The Walking Dead Season 6 on AMC is taking cable TV’s top rated show and giving it a boiler plate that will pull the show to the top of the hill and make it stay there for many years to come. The introduction to Negan (Jeffrey Dean Morgan) and the Saviors means that The Walking Dead producers are willing to take the most compelling and controversial character from the comic book and make him a TV icon — before he even starts his major run on the show.

There are some things that fans of The Walking Dead already know, but executive producer Gale Ann Hurd has a little more perspective on what’s to come than fans do at this point. When she spoke with E! News at the TCA Press Tour this year, Hurd also gave them some unique insight into what Negan represents to the show, the comic book, and the fans.

Apparently, Gale Ann Hurd was actually in attendance for the TCA Press Tour for her other show on USA, which is titled Falling Water. But E! News was able to grab a quick comment about The Walking Dead for fans who are dying to see Season 6 on AMC.

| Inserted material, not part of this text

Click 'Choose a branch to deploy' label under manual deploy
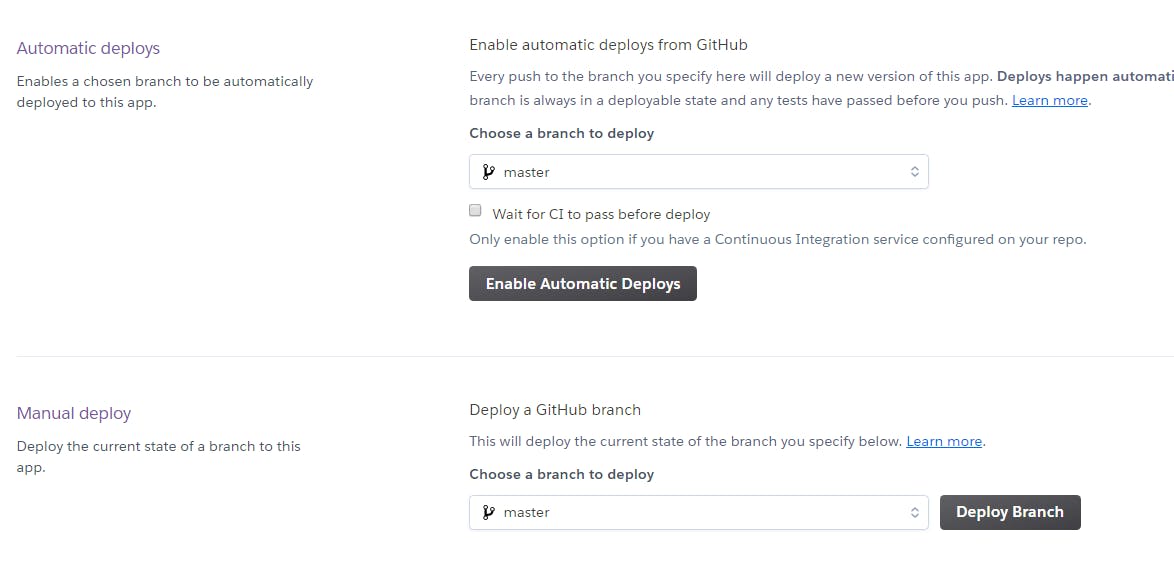 pos(561,474)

“I think Negan is the ultimate villain. He’s been the ultimate villain in the comic book, and I think Jeffrey Dean Morgan is bringing him to life the way that I imagined because he is larger than life, he is charismatic, and he really enjoys what he does,” Gale Ann Hurd told E! News about Season 6 of The Walking Dead. “He doesn’t seem to have much of a conscience about it, and that’s the kind of person we haven’t seen before. Everyone else had a justification that they were reasoning as to why they did what they did, some of the evil things. They always had an excuse. Well, Negan rules.”

Just consider what has made a good villain in both comic books and onscreen over the years. It is likely a good thing that The Walking Dead first appeared in comic books because they have classically been given the latitude they need to make for some of the most interesting and engaging characters across all mediums. Where TV shows (of the past) have been limited by what their own censors would allow on the air and films have been constricted to obtaining better ratings and onscreen time, comic books have been the medium that keeps going from issue to issue, year to year.

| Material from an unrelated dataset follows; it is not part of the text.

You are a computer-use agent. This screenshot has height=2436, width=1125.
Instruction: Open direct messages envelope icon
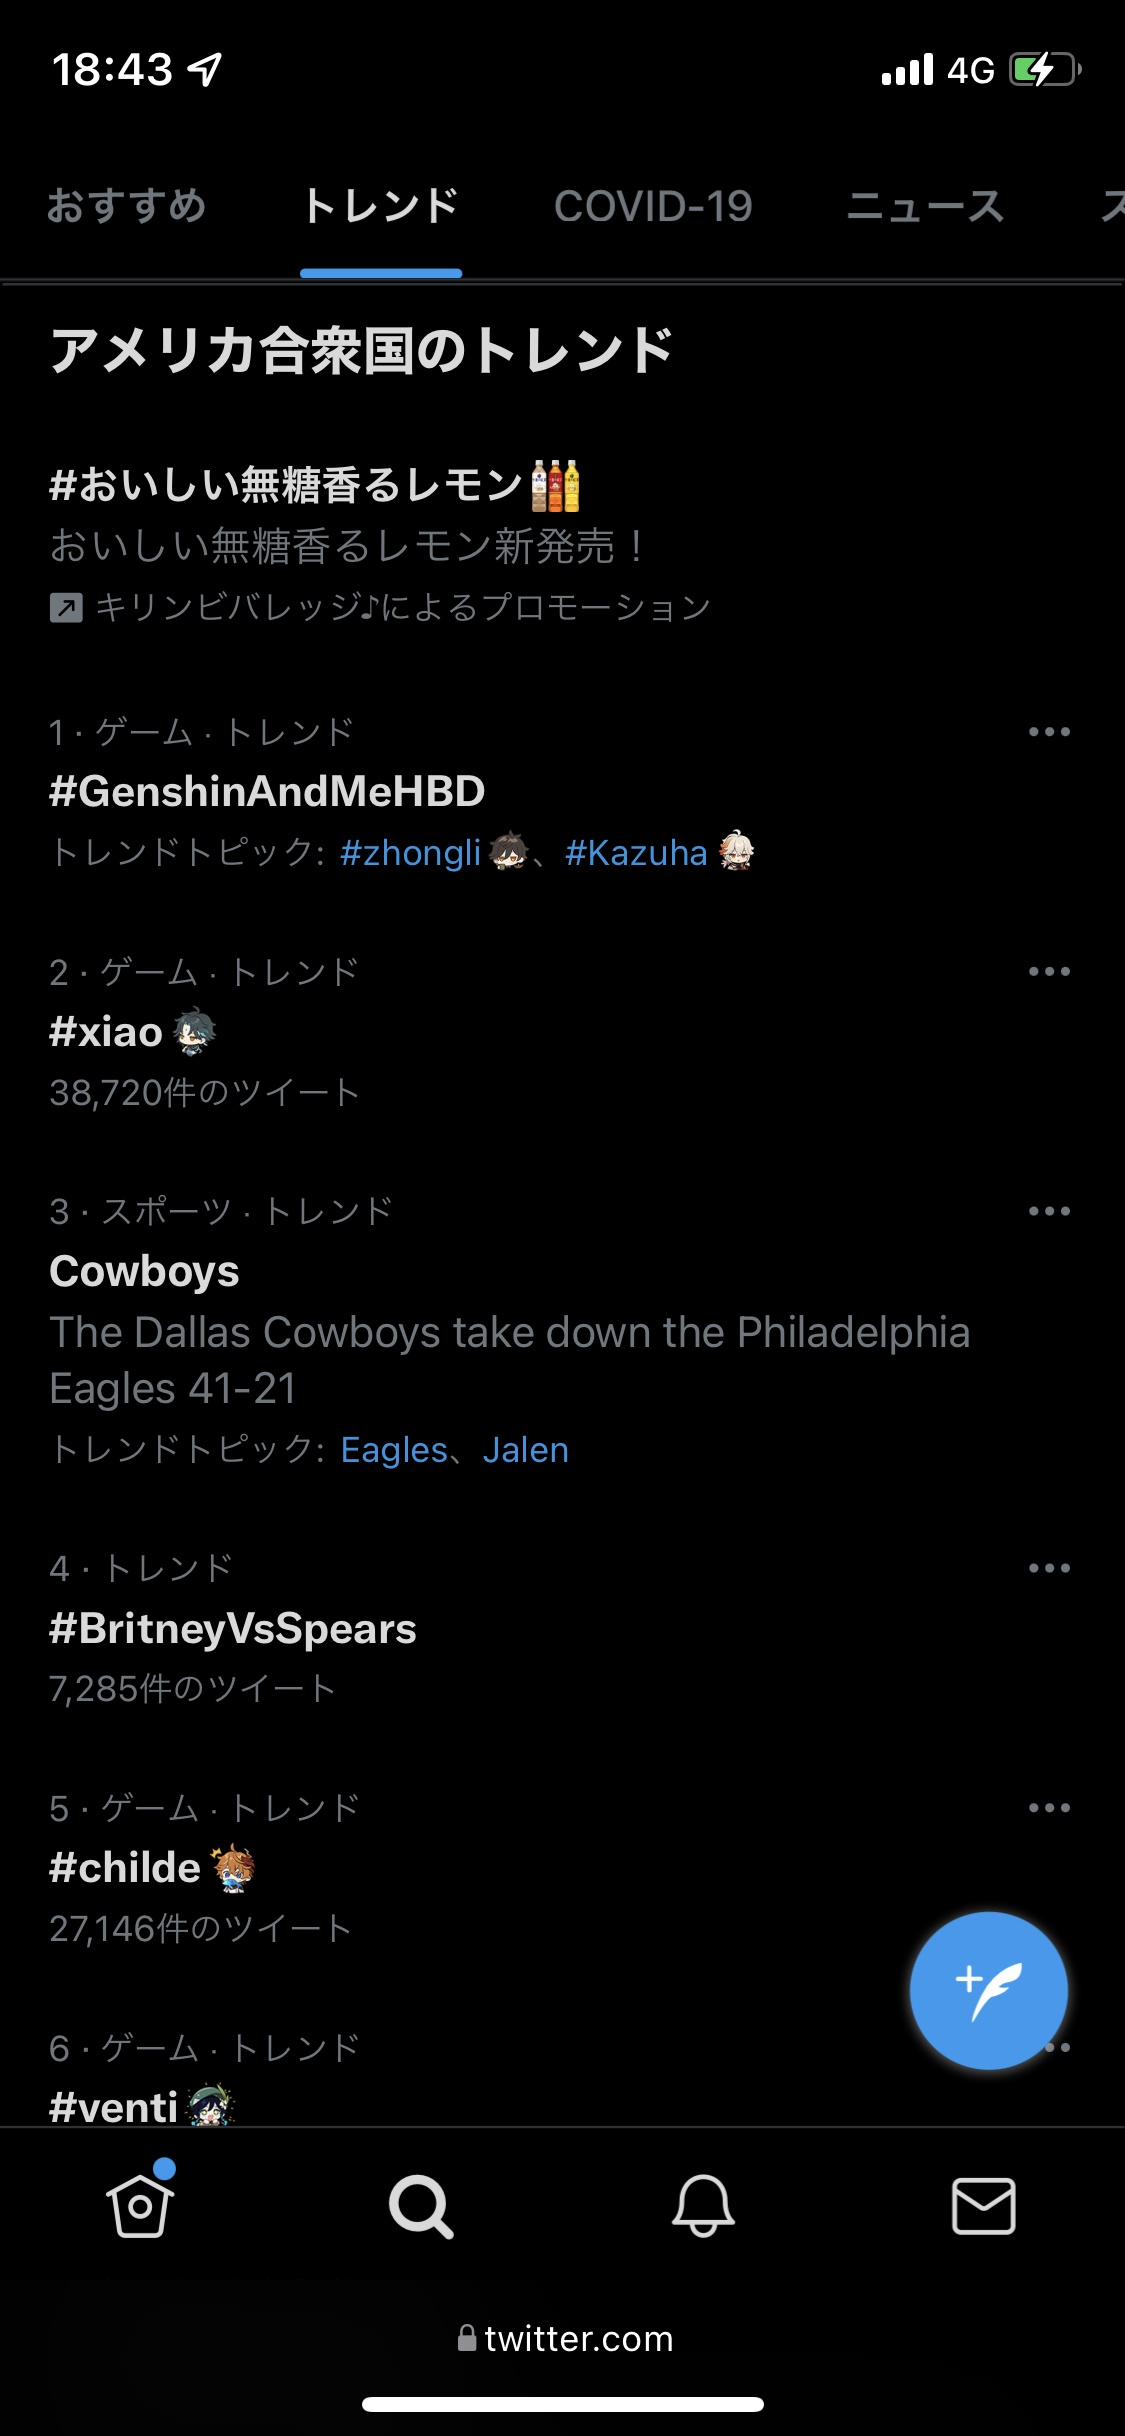(984, 2205)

A good villain is not quite what David Morrissey made out the Governor to be on Seasons 3 and 4 of The Walking Dead, but that does not mean that he did not play that role with absolute precision. The Governor still had a conscience that he worked from, but he was quite a bit more loose with what he would accept.

As far as The Walking Dead goes, Negan has been freed from that conscience and he may very well be a sociopath with no capacity for empathy. His only driving force is his own code and his desire to rule over the wasteland of a post-apocalyptic America following the zombie fallout.

In the apocalypse, sociopaths are the ones who are most likely to survive. More to the point, it is a bit astonishing that The Walking Dead has not featured more of them in their comic books or show at this point.

Don’t be fooled into thinking that those people on The Walking Dead who have been considered big-bads in the past were sociopaths. Those people still had the capacity for empathy and did not go into the zombie apocalypse with soulless characteristics. They were more of a product of The Walking Dead apocalypse.